PI Professor Mia Crampin

Co-I’s: Prof Victor Mwapasa, Dr Charles Mwansambo, Dr Robert Stewart, Dr Effie Chipeta, Prof Moffat Nyirenda, Prof Deborah Lawlor, Prof Debby BogaertDr Marko Kerac, Prof Iain McInnes

Funder: Wellcome Trust

Dates:01/10/20-01/10/24

Summary: Malawi is amongst the least developed and poorest countries world-wide. Adults, and particularly children, in Malawi still experience a lot of infections and increasingly suffer long-term illness such as depression, high blood pressure, diabetes and lung disease. Studies that explore the causes and consequences of long-term illness require long-term follow-up. This project will build on existing work in urban/rural Malawi communities including 110,000 people, to conduct repeat adult health surveys and to nest a birth-cohort of 8,000 families in those communities.
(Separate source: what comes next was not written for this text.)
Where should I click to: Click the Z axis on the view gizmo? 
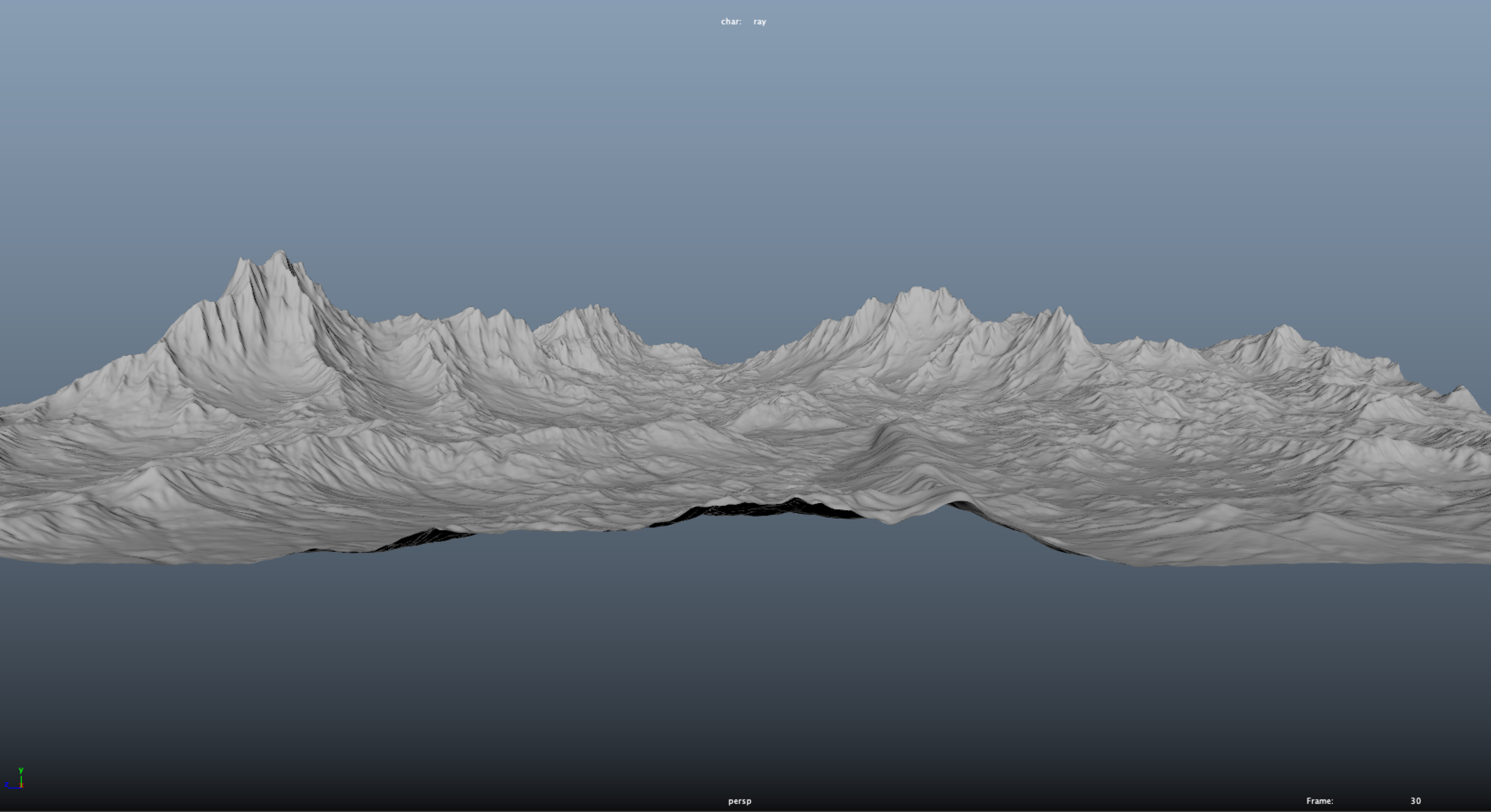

The two study communities are different; rural subsistence farming/fishing and rapidly-growing urban. This will allow us to study and understand how socioeconomic, psychological, biological, nutritional, and infectious factors affect families’ health and wellbeing and to explore the persistence of ill-health and associated challenges between generations. Blood and other samples will be stored for future research.  The resource will be made widely available to researchers to ensure maximum public health impact.
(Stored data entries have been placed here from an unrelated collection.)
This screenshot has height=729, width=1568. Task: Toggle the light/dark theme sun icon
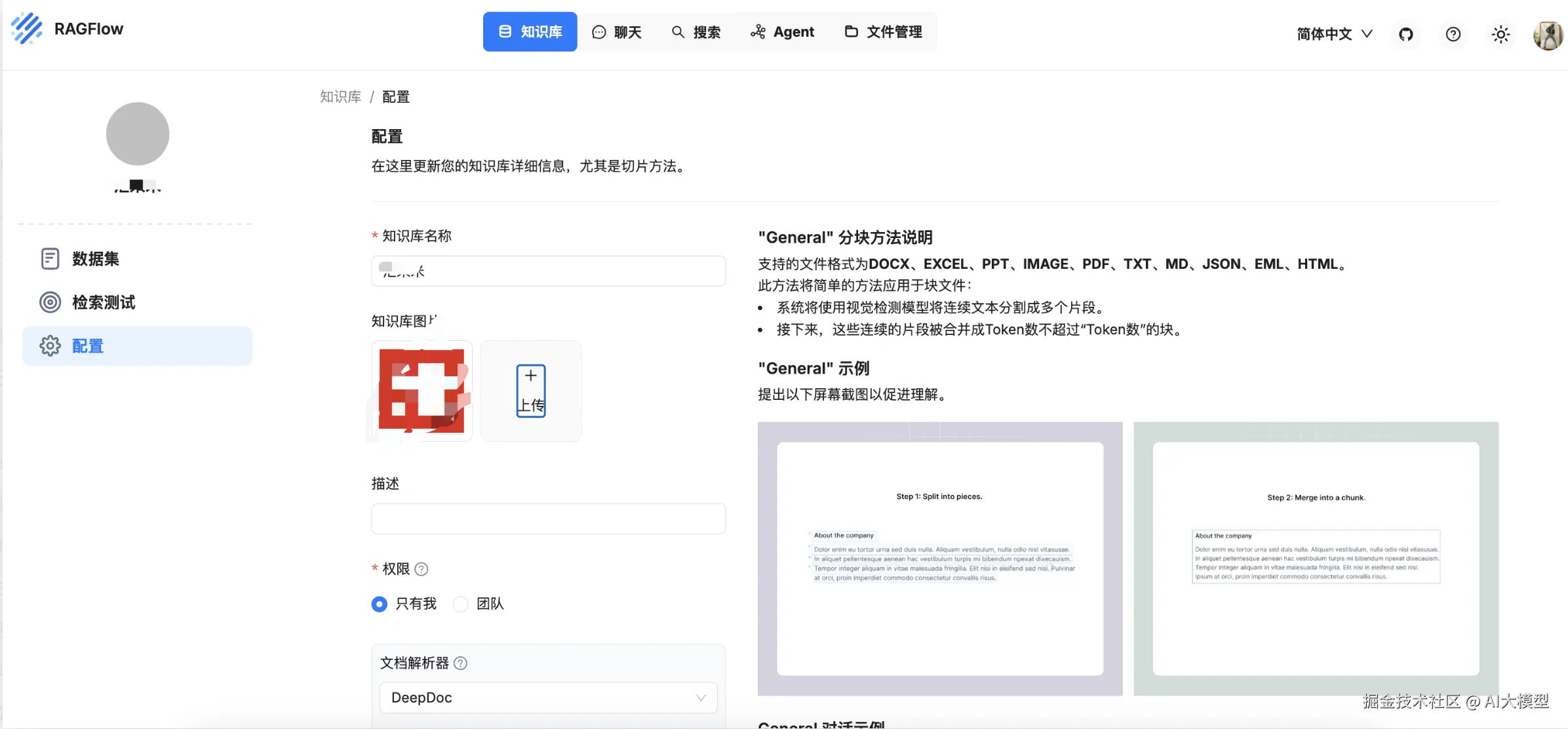pos(1500,34)
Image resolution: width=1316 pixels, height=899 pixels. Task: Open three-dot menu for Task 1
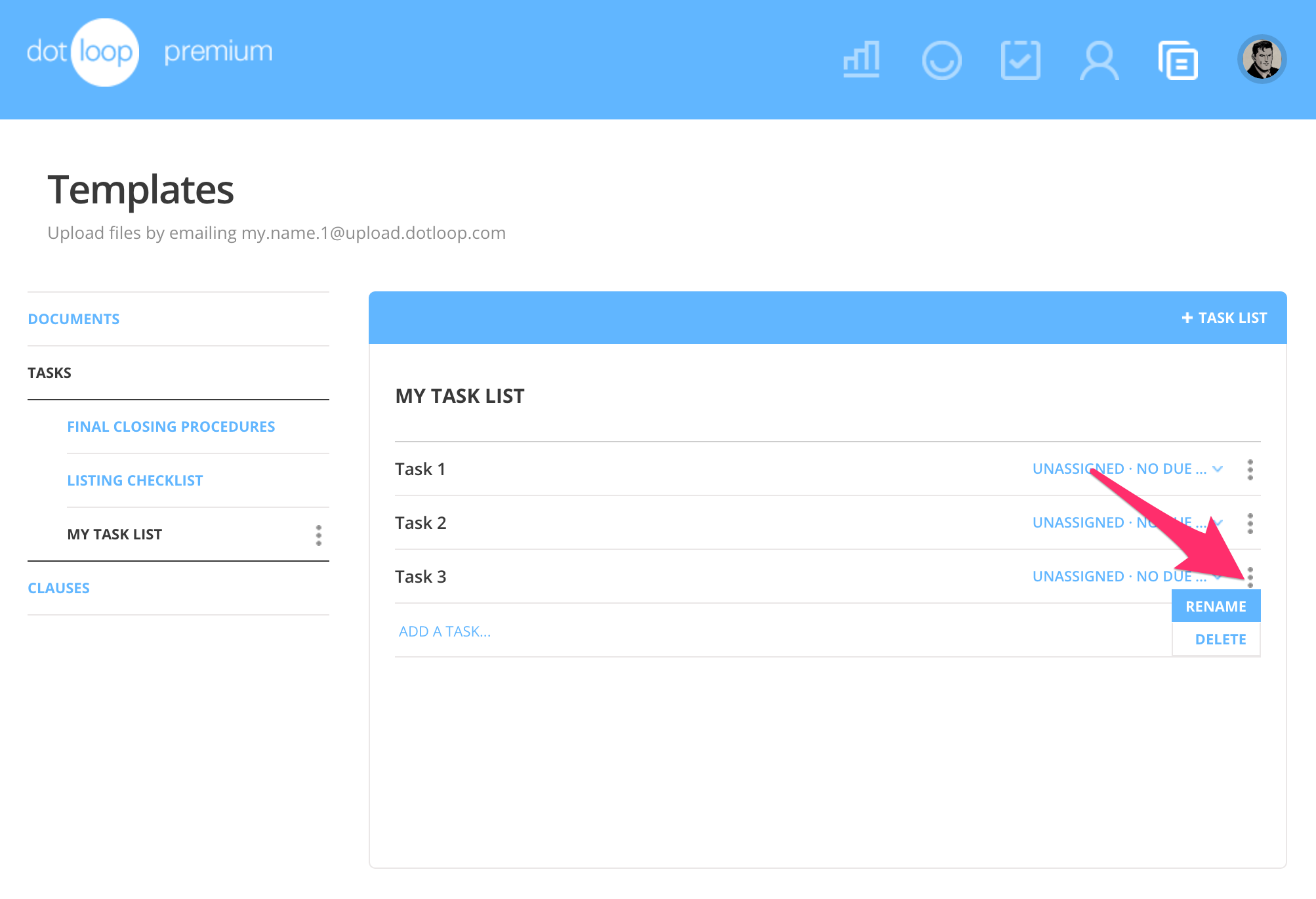[1250, 469]
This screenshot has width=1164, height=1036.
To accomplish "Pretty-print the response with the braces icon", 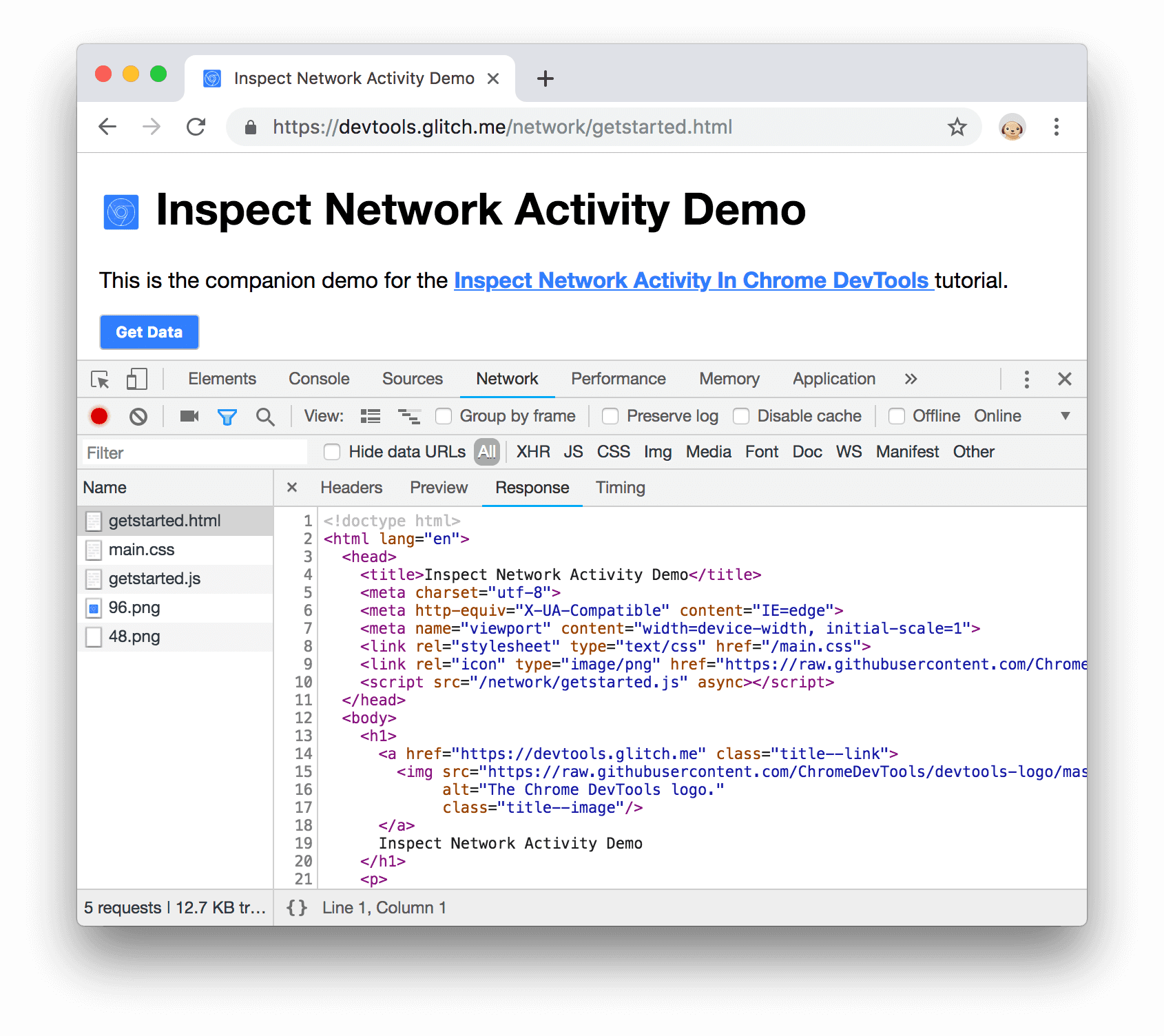I will click(x=296, y=907).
The aim of the Healthy lives Malawi Project is to create an intergenerational longitudinal population study of chronic conditions in rural and urban Malawi, leveraging substantial existing research infrastructure, to address the lack of high-quality longitudinal-data on chronic conditions in low income sub-Saharan Africa (LI-SSA).  Our prospective cohort data will provide age-specific incidence and survival estimates for multiple chronic conditions, and improve understanding of determinants (socioeconomic, psychological, nutritional, microbial and inflammatory) of health-related trajectories over the life-course, from poor pregnancy outcomes to multimorbidity in adulthood. Understanding how early-life exposures interact with later-life factors to mediate disease risk will indicate when and how to intervene effectively. 

Wellcome LPS support will enable;

  1. Longitudinal tracking of 110,000 urban/ rural individuals.
  2. Repeat biomarker and clinical assessments of chronic conditions.
  3. Establish novel, effective migrancy tracking within/between rural/urban settings.
  4. Recruit/follow 7,500 nested families (grandparents-parents-siblings-pregnancy-birth-cohort);pregnancy, early-life and intergenerational effects.
  5. Health facility linkage; low-cost longitudinal health-care/outcomes data. This resource will be shared with the global research community to best-practice guidelines.

This resource will be shared with the global research community to best-practice guidelines.